The District Industries Centre official said that of the 20,000 companies in Ludhiana, 45% have less than Rs25 lakh invested in plant and machinery. Another 35% have invested between Rs25 lakh and Rs5 crore. Medium and large (defined as anything above Rs10 crore) companies account for just 20% of all companies in the cluster.
Not only does this mean that these small to medium companies cannot invest in R&D on their own, they also cannot afford to relocate. Meanwhile, for the big companies, explains the Nahar official, expansion can easily become the precursor to an exit. “As the machines in Ludhiana get older, we will have to decide whether to replace them or not.”

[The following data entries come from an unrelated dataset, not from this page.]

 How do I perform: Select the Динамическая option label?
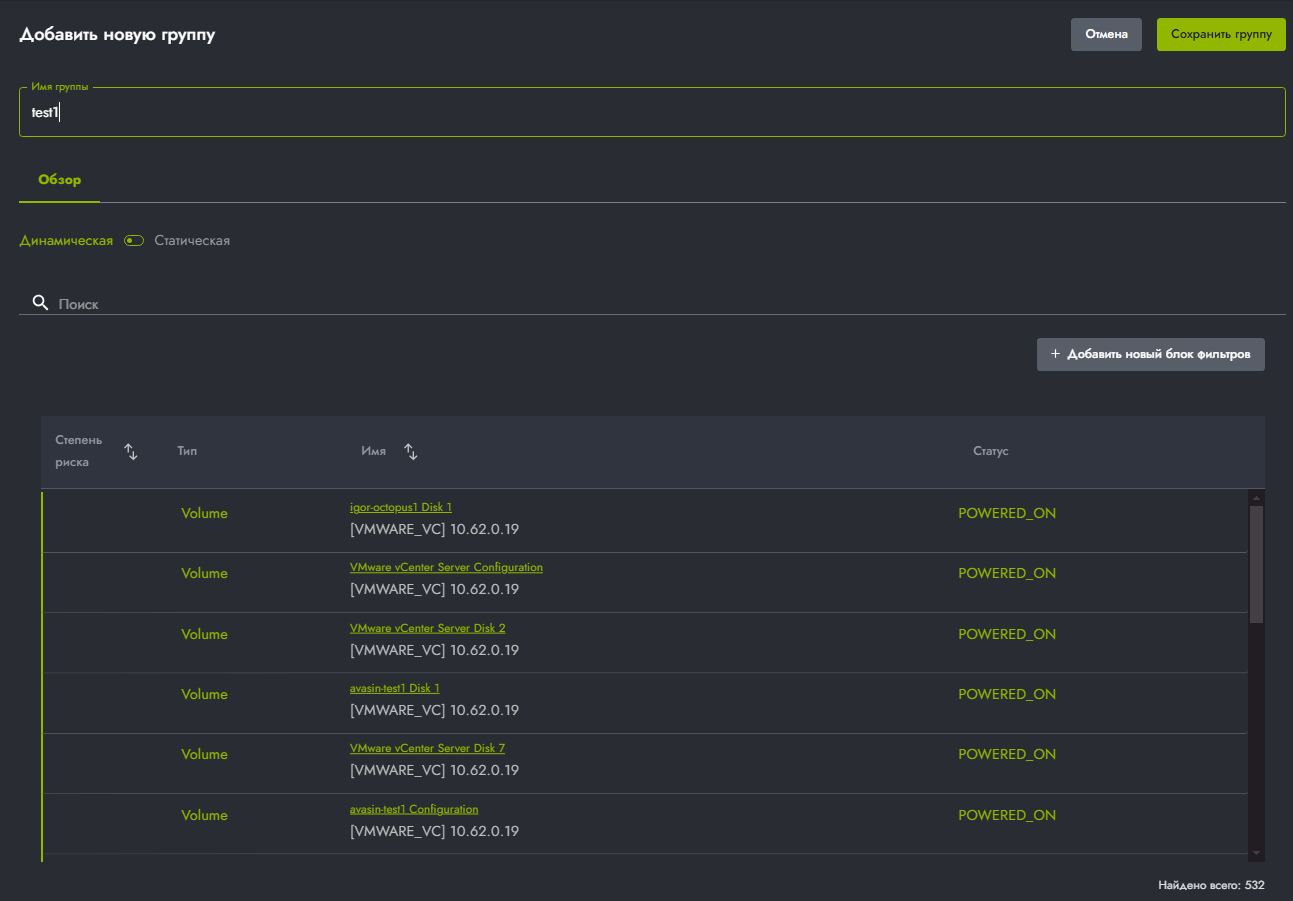pyautogui.click(x=66, y=241)
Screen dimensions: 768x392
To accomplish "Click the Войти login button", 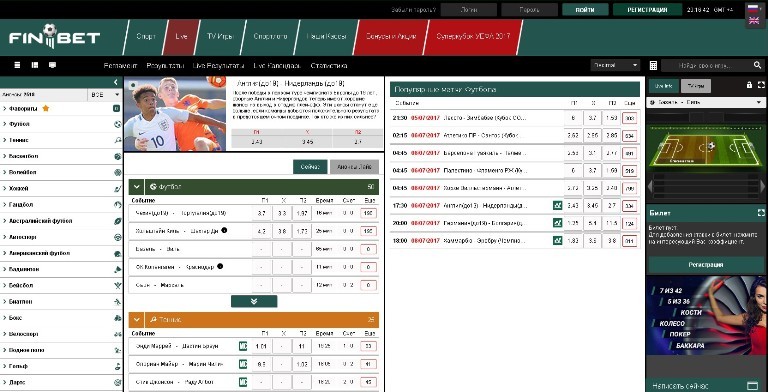I will click(585, 10).
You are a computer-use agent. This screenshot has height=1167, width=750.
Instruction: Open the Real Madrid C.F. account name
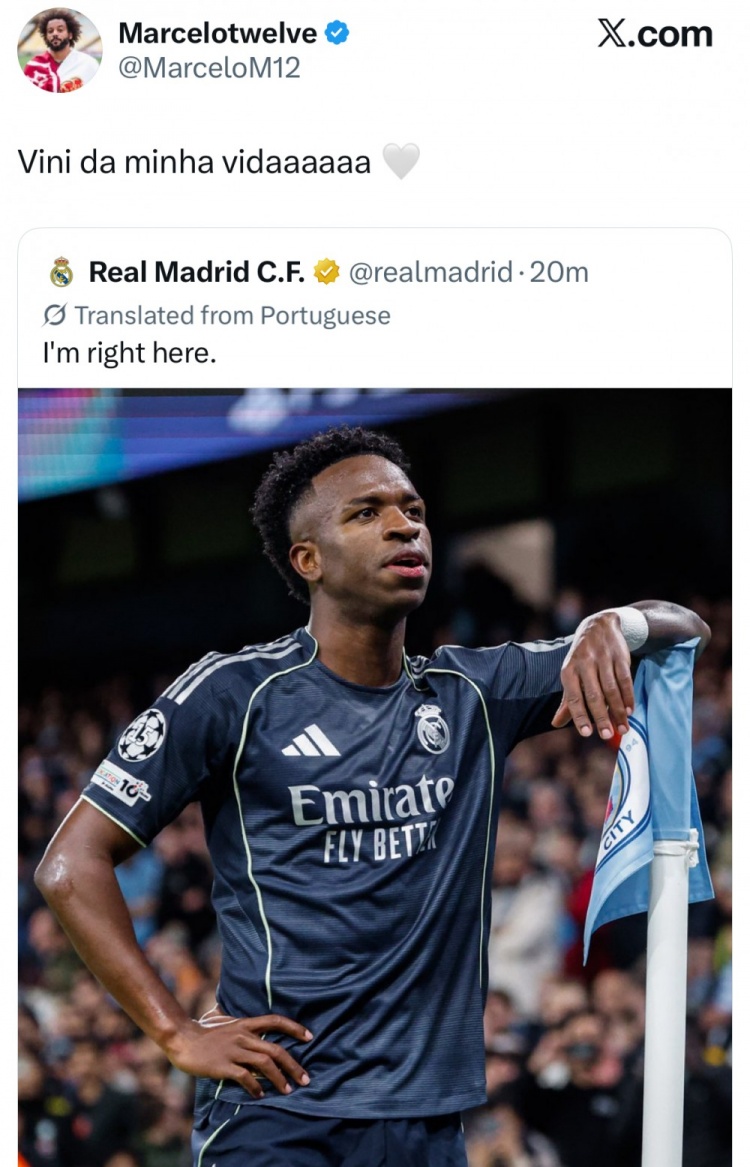point(196,272)
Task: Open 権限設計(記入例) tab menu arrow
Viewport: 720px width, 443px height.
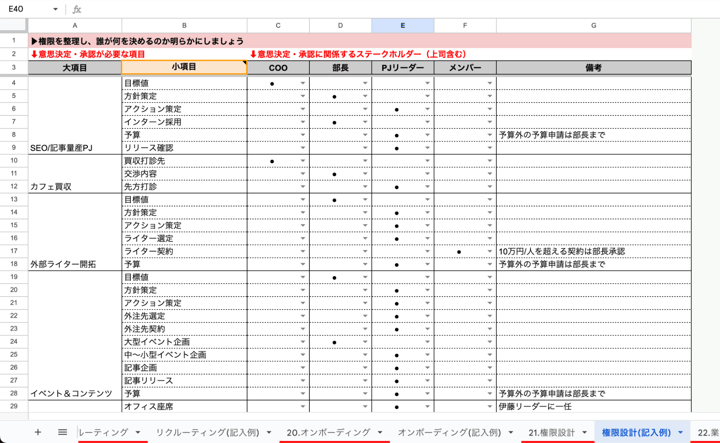Action: point(681,432)
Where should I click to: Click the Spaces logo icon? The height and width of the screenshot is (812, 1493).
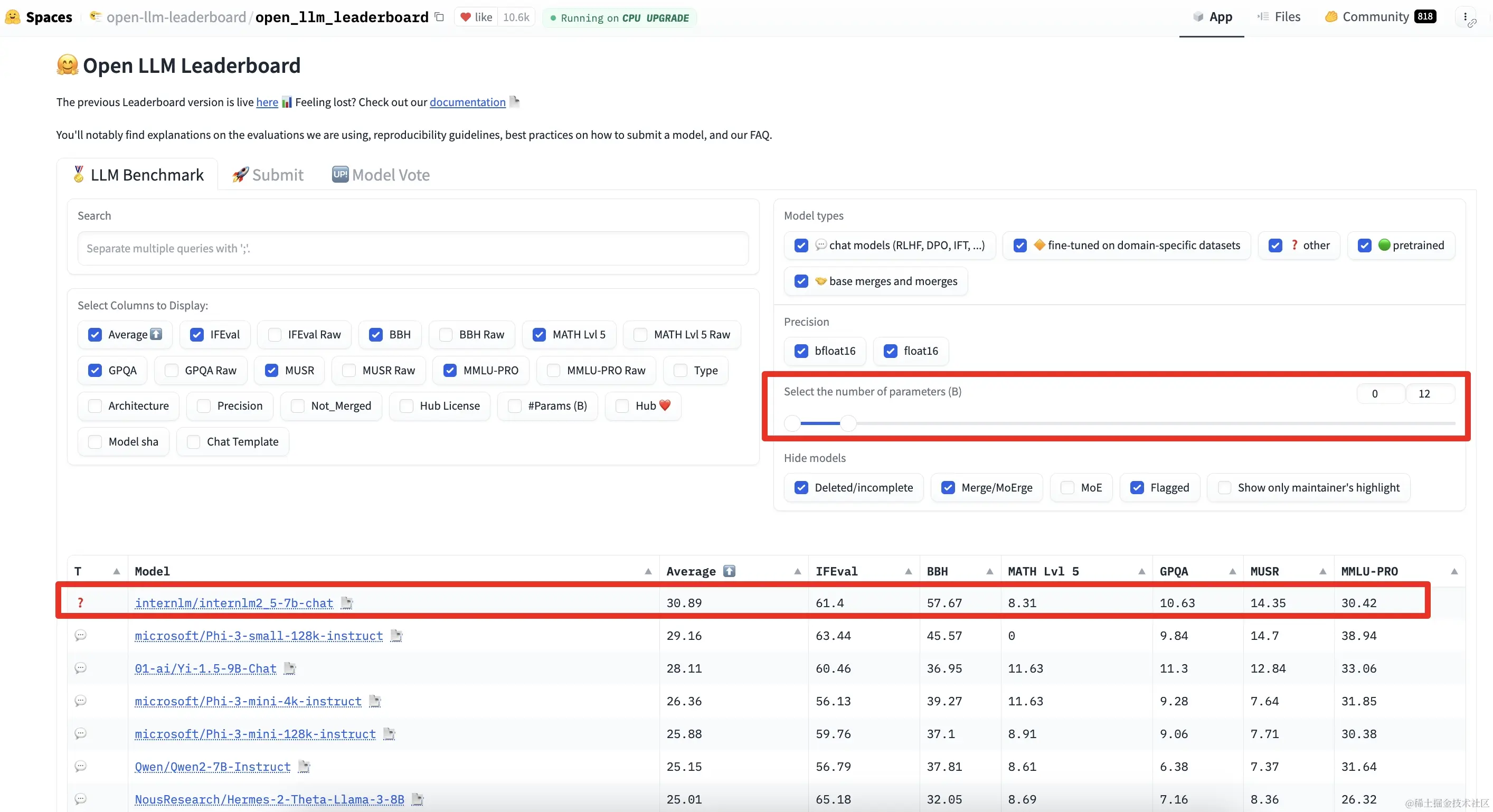coord(12,17)
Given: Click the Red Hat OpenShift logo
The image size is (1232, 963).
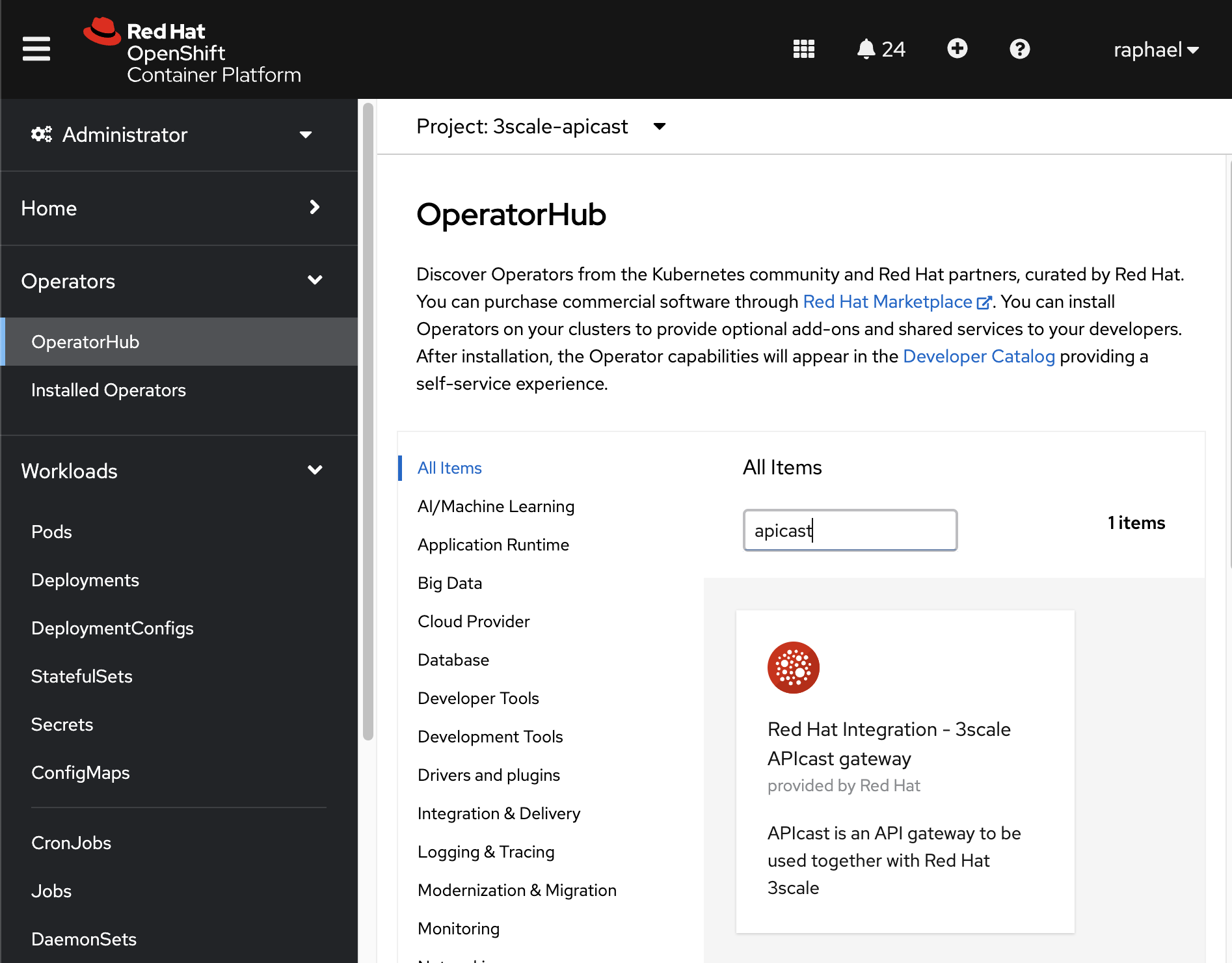Looking at the screenshot, I should coord(192,51).
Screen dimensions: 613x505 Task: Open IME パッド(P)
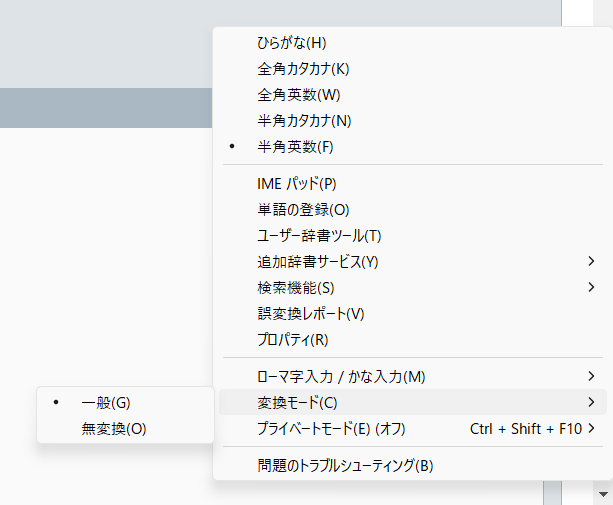[297, 184]
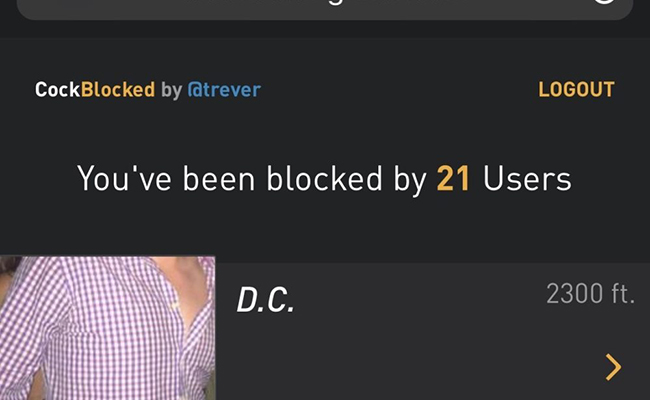Click the yellow 21 blocked count
The image size is (650, 400).
point(453,179)
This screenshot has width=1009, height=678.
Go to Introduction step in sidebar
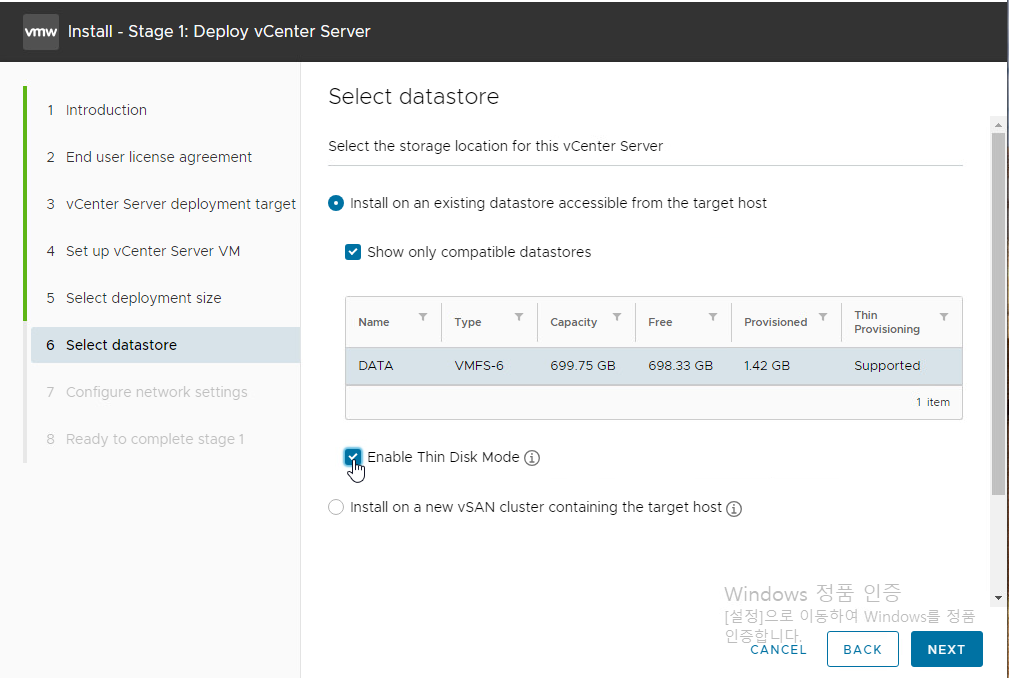pyautogui.click(x=106, y=110)
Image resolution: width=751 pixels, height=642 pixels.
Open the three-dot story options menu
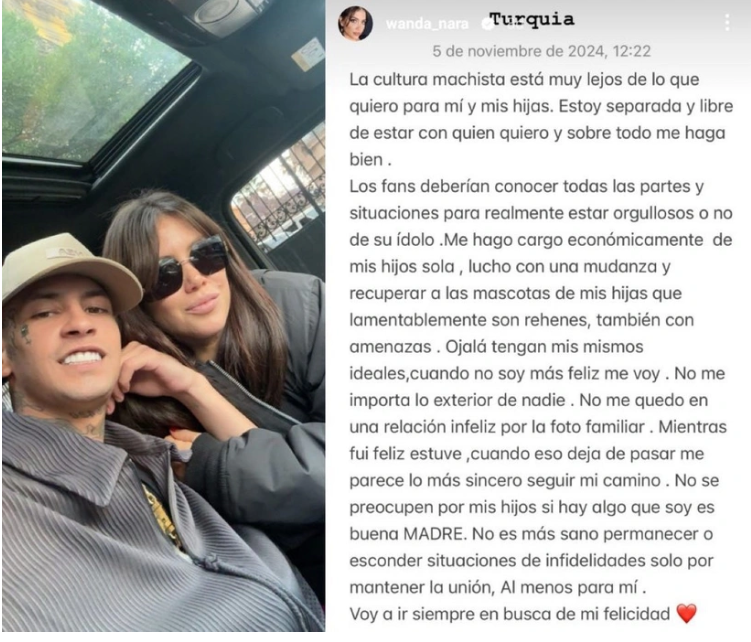pyautogui.click(x=727, y=23)
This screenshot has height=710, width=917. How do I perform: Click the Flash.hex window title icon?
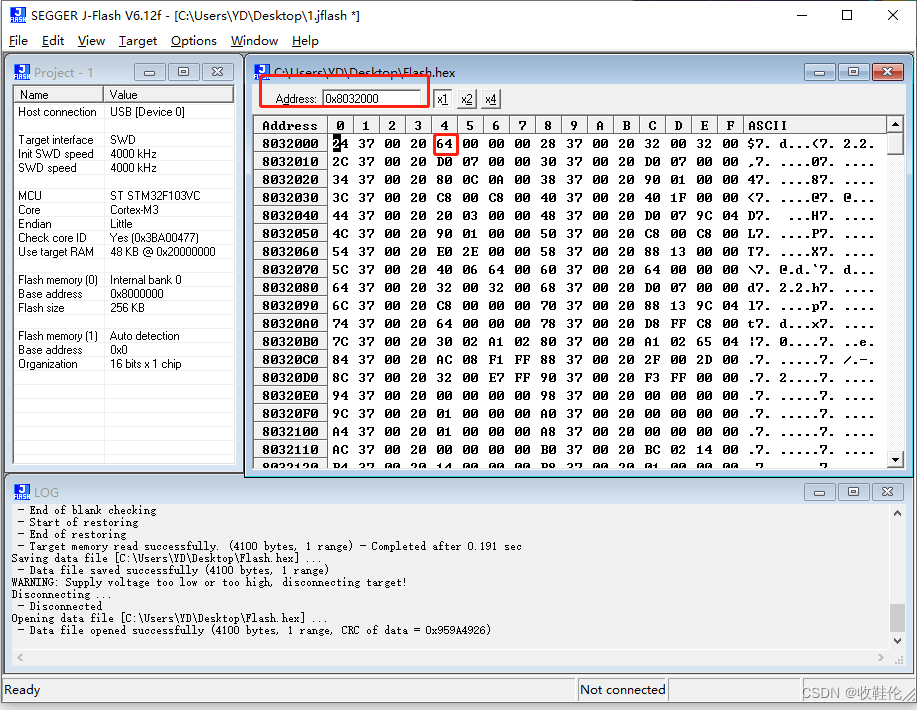tap(262, 71)
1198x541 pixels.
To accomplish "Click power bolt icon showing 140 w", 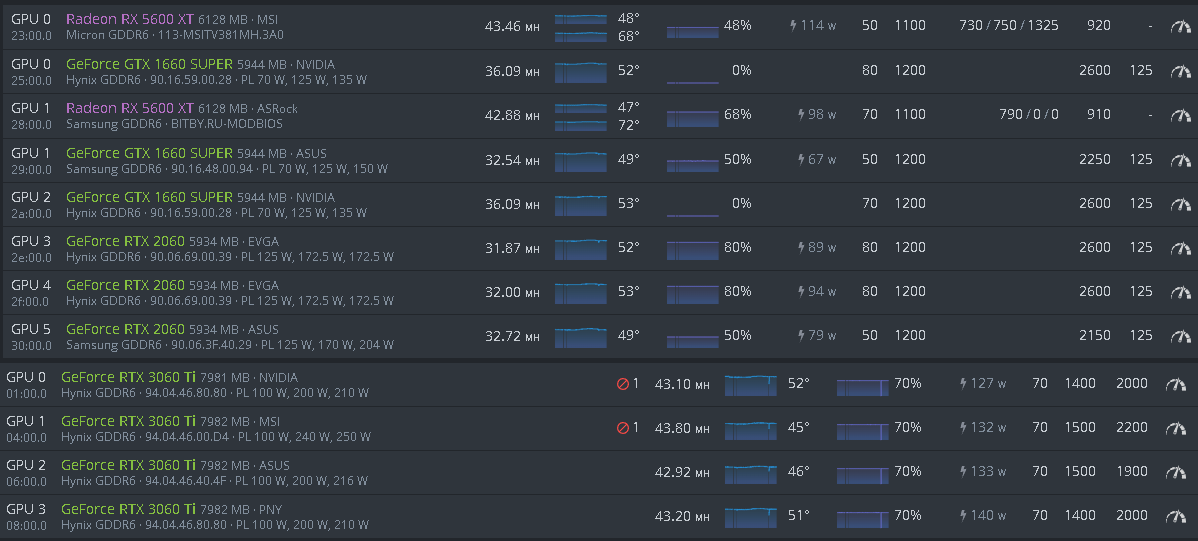I will [x=964, y=516].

This will accelerate the decline. Over the years, small units had sprung up around the big companies, making a living by feeding inputs to them—be it machine parts, packing material, whatever. “When we expand elsewhere, the expansion plans of these units will stop,” the Nahar official points out. “They will have to relocate too.”
Relocation is, however, not easy for small companies, as it means investing in acquiring land and building afresh. Even if the smaller companies can afford that, they have to then wait for new customers.
Maan Singh, 68, runs a machine-tooling factory with a net worth of Rs10 lakh. The day I met him, he and his son were building a power press. “Companies with money can relocate,” he said. “They can buy land elsewhere and start up again. But we cannot do that. Hum wahan jayengey to grahak kyon aayega? Sab grahak yahan aatey hain. Yahaan 200-500 factories hain (Why will our customers follow us to the new place? All of them come to Ludhiana. Most machine tooling factories are here).”
Today, he makes one machine a month where he once used to make four, each selling for anywhere between Rs1.5 lakh to Rs2 lakh. “We don’t have labour. We are not able to pay more than Rs6,000. Khud kaam kartey hain to nikalta hai (We can make ends meet only if we ourselves do the work).”
It’s a downward spiral, with the very real risk that things could go horribly wrong—as happened with Rajinder Singh.
Till seven years or so ago, Singh used to make pedals for bicycles. The inflow of cheap Chinese imports caused his business to collapse. When I met him, he was pushing a cycle through Ludhiana’s industrial area. It was laden with myriad repurposed bottles, from two-litre soft drink bottles to more nondescript smaller ones, all filled with Phenyl.
It is a tough life for someone in his mid-fifties. The combined weight of the bottles, he said, would be about 100 litres. Selling them nets him about Rs300-400 in a day. “I work from 7.30 to 2,” he said. “I cannot work longer than that.”